Outside of story/arcade, there are really only the essentials in King of Fighters XV. Versus allows for offline battles with the computer or friends in a variety of conditions (as player two, in tournaments, one versus one or three versus three, etc), with online offering similar options in a variety of different ways. There are also a couple of different training modes to improve your skills.
The training itself acts as the traditional fight an enemy to either improve your timing or ability to handle various situations. A tutorial is broken down into two modes, basic and attack, which teaches all the fundamentals. It’s good for someone not overly familiar with the series or wants a quick explanation of what Max Mode, though it won’t top external sources.
It Honestly Looks Harder than it Actually is
Missions take this a step further by giving players five different stages to complete, each with their own combo. Their difficulty increases rather quickly, like I included K’s level four above, with some characters having easier tasks and a small number even harder ones. Unfortunately, it’s not the most accessible system I’ve seen in a fighting game but it’s still good that a fair amount of foundation was added.
Where King of Fighters XV starts to make up for this shortcoming is character variety. With the original roster including 39 players, each with eight different color options, it’s pretty substantial by today’s standards.

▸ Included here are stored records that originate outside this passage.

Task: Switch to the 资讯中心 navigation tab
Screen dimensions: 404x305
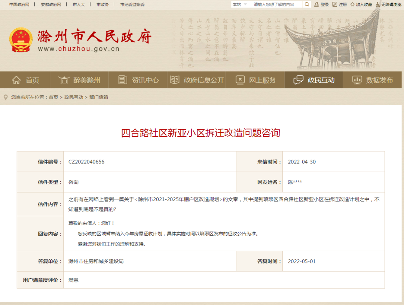Action: coord(137,79)
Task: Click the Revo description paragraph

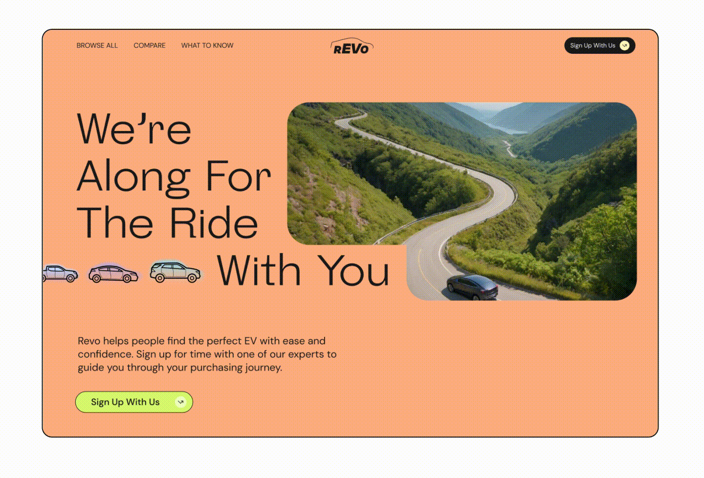Action: [207, 354]

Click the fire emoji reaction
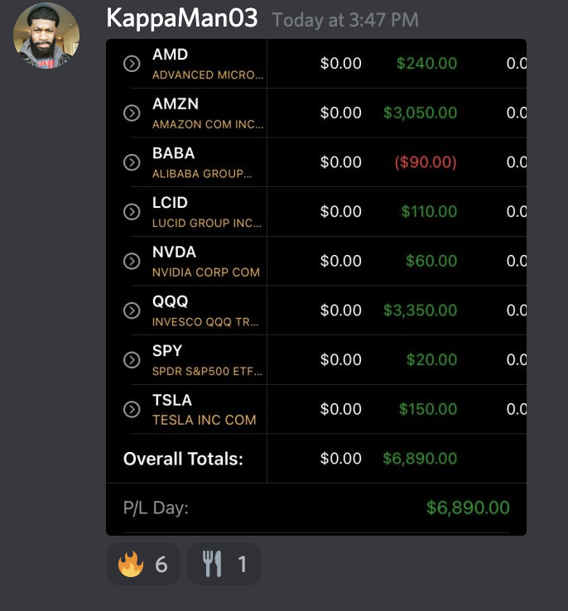tap(143, 565)
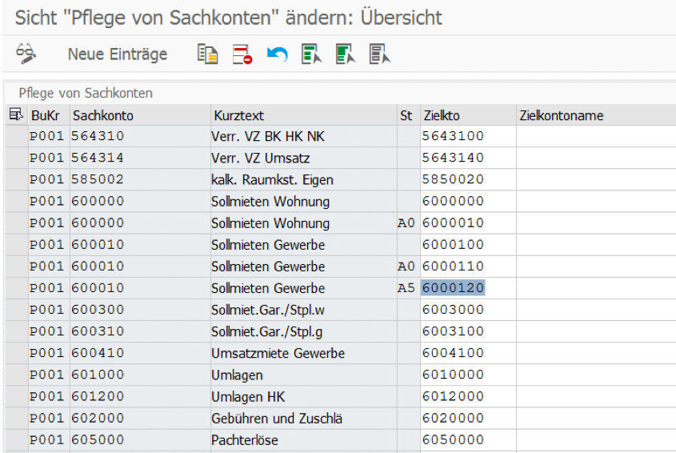Click the Delete entry icon with red minus
This screenshot has height=453, width=676.
pos(242,54)
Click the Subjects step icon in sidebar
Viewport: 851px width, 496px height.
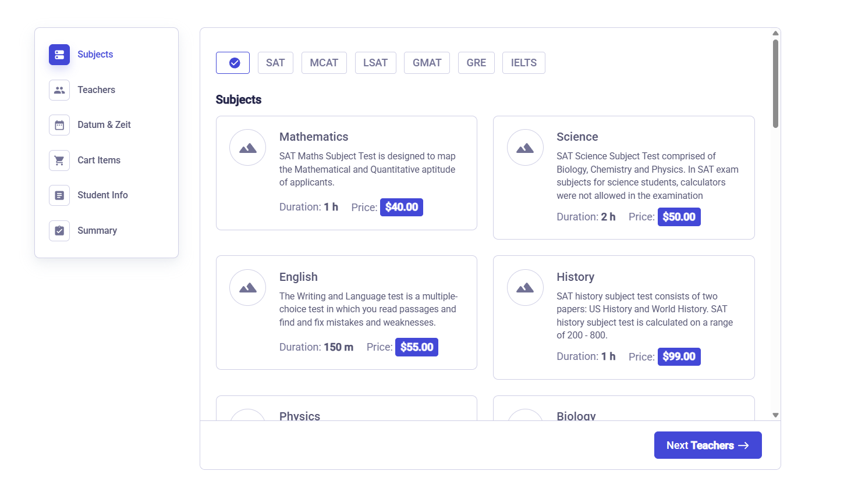pyautogui.click(x=59, y=55)
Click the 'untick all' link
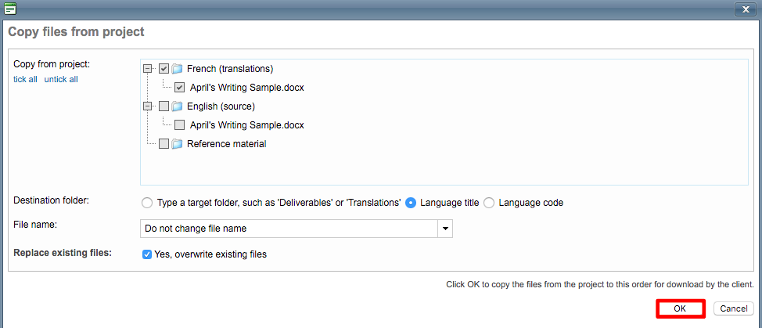Viewport: 762px width, 328px height. (x=61, y=79)
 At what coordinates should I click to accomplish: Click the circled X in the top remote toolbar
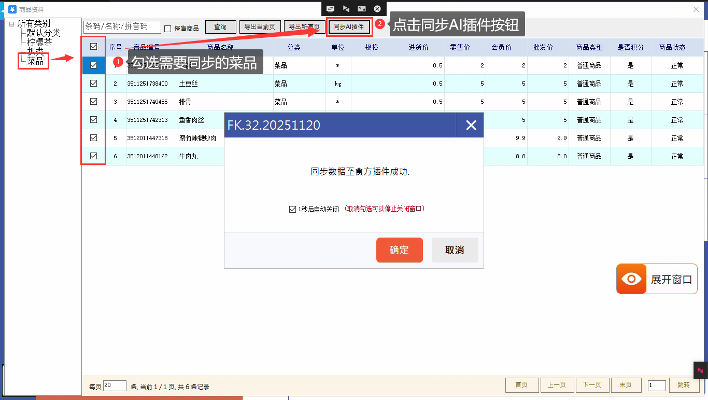click(x=377, y=9)
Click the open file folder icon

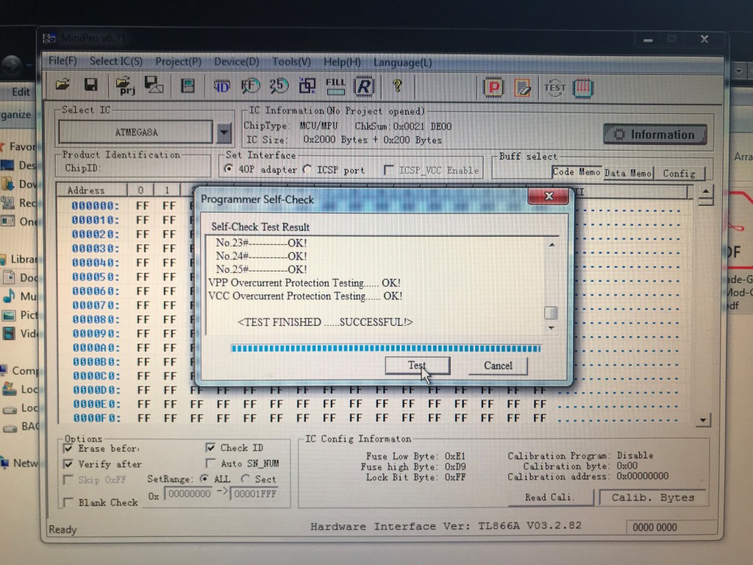tap(63, 85)
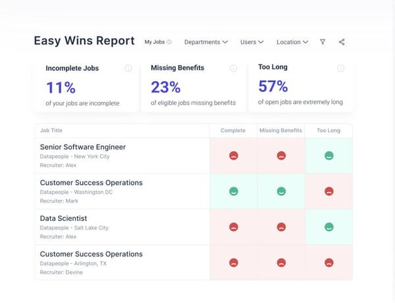Open Customer Success Operations in Arlington, TX
Image resolution: width=395 pixels, height=303 pixels.
pyautogui.click(x=92, y=254)
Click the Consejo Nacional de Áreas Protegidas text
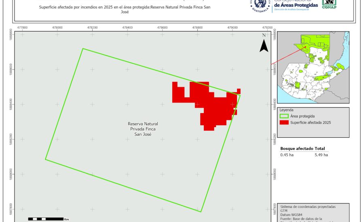 pos(296,4)

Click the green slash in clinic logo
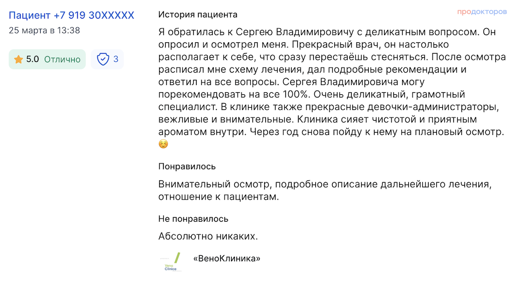(177, 258)
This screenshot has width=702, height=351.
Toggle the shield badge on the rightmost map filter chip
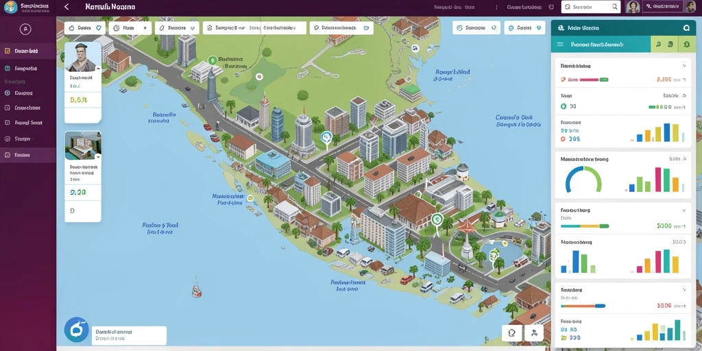click(x=537, y=27)
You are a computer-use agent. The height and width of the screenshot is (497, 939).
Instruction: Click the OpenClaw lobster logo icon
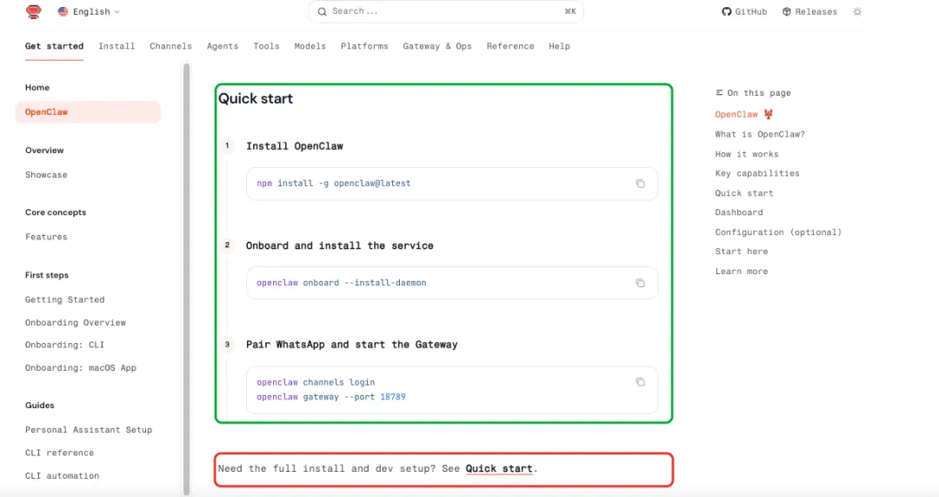point(33,11)
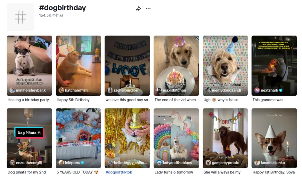
Task: Click hatchandfish avatar icon
Action: tap(61, 90)
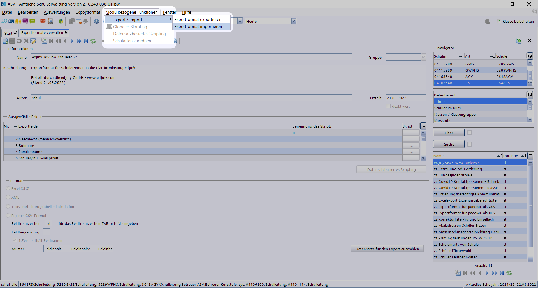Enable the Klasse beibehalten checkbox
This screenshot has width=538, height=288.
coord(499,21)
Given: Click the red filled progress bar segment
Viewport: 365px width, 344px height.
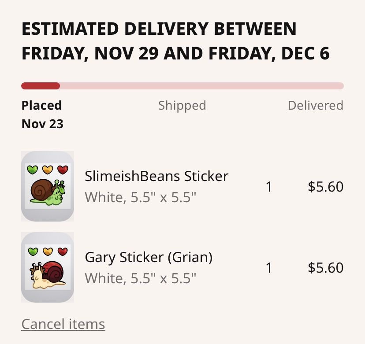Looking at the screenshot, I should (40, 86).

Each character is fairly robust, something you’d expect from large well established characters This, along with the standard three versus three matchups, allow for a bit more variety, at least in concept.
So Many Great Options
What players will enjoy is a good number of options in each playstyle. There are grapplers like King of Dinosaurs, fast hitters (Yuri), quirky fighters (Dolores), to even some more traditional options like Terry or Kyo. It might take some time to figure out who works best or the most ideal setup, which will go far to help learn King of Fighters XV.
Fights themselves are quite satisfying. Levels are extremely varied, with options including a bar, abandoned amusement park, and even a Metal Slug one complete with Hyakutaro Ichimonji. What stands out isn’t just that every character has their own distinct look and style, it’s how fluid things feel. Moves feel good, with a look that is engaging to watch, especially some of the more cinematic attacks.
These little things, such as Athena sparkling when she jumps, or quirky moves, show the love that went into King of Fighters XV. Even if it doesn’t immediately click, there is a lot of fun to be had doing stuff like Athena’s bottom bounce attack or using a pillow to dominate someone. And, with time, eventually, master specific characters or hold your own against friends.
King of Fighters XV Review Verdict
SNK went into King of Fighters XV knowing what they wanted. They wanted a nice-looking fighter that builds on the legacy of the franchise and offers a lot of potentials. I’d say King of Fighters XV accomplishes this quite well. It falls a little short in terms of modes, accessibility, and things of that nature, though there is enough to eventually improve your skills. So if you’re a big fighting game fan or loved the originals, you really can’t miss King of Fighters XV.
[Editor’s Note: King of Fighters XV was reviewed on PlayStation 5 and a copy was provided for review purposes.]